Happy Reading and Writing.

Monday, March 5, 2018


What an exciting way to start March., 2018. 

First, I'd like to share the latest book I've read with you, CASSASTAR by Author Alex J. Cavanaugh. 

I love the colors in this cover, and the ships promise adventure and excitement, at least to me.

Here are my thoughts.


By Alex J. Cavanaugh

Imagine flying through the air, zeroing in on your target. The pilot of the other craft also has you in his sights. The tension builds. You fire. The opponent fires. What happens next? If you enjoy space stories, action, and unforgettable characters, take a look at CassaStar by Author Alex J. Cavanaugh.

The characters are what draw me to a story. In CassaStar, we meet Byron, a young pilot with an attitude. Byron is an excellent pilot, better than most, but his life has left him with wounds that don’t seem to heal. Bassa is an older, experienced senior officer in charge of training pilots and navigators. He’s also a navigator who has unpleasant memories of his own.

When Byron and Bassa meet, and Bassa becomes Bryon’s navigator, both of their lives change. But is it too late for the two men to overcome the disappointments of their past lives and find the peace, love, and family they’ve always wanted?
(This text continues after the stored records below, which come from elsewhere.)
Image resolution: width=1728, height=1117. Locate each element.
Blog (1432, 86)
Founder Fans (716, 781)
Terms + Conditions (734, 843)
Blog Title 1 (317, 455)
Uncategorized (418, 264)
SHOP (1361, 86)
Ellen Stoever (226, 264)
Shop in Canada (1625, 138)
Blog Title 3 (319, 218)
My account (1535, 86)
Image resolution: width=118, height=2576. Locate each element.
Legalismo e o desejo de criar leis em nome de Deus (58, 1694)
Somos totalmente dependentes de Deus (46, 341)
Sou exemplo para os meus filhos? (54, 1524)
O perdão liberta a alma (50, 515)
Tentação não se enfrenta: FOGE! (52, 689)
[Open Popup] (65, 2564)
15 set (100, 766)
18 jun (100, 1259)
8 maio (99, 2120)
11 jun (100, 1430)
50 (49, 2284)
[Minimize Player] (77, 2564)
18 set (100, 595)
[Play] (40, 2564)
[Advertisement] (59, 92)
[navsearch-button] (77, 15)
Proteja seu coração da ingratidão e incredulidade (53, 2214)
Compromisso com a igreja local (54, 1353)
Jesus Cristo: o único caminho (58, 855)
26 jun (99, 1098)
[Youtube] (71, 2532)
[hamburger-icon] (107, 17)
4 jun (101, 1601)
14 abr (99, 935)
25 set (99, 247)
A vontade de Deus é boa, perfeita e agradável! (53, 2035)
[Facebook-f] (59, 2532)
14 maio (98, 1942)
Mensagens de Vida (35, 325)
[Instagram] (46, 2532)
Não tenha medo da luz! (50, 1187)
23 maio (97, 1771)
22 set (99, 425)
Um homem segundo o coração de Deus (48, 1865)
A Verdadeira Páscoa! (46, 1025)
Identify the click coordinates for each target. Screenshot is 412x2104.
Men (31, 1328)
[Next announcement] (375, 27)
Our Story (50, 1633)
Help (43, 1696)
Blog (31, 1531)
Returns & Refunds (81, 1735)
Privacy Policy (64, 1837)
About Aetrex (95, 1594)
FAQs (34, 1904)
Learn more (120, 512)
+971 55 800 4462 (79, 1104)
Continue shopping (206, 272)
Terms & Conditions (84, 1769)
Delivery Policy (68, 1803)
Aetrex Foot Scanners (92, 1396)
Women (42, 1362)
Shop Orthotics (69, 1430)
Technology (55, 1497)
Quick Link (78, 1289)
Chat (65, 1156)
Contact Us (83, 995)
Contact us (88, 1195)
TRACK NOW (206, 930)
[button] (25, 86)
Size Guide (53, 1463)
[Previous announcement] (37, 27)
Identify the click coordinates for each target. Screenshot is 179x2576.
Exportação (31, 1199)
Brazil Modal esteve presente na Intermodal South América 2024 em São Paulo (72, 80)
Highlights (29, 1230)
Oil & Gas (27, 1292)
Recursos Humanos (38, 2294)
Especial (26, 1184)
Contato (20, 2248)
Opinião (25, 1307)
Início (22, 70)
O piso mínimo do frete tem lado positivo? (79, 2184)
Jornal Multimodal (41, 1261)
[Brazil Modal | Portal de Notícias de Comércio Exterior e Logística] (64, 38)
In addition to the gentle touch of friendship and family in the story, the author’s descriptions of the battle scenes are so realistic I felt like I was there, holding my breath that Byron and his navigator would win each battle. Even though I seldom read sci-fi, CassaStar held my attention. There was never a dull moment and the nice mix of action, characters and their goals, and suspense kept my attention until the last page.

Alex J. Cavanaugh has written a story that should appeal to readers, young and old. CassaStar would make a nice addition to high school libraries, your own library, and to public libraries, as well. 

Happy Reading!

Next, did you know that March 4th through the 10th is Read An EBook Week? It is.

Artwork copywrited Tamian Wood 

I've heard that several publishers are offering free books. Smashwords is supposed to have hundreds of freebies too. I haven't checked these out, but I do know that Twilight Times has free ebooks. The publisher is the one who told me about eBook week.

Just thought I'd let you know. That's it for today.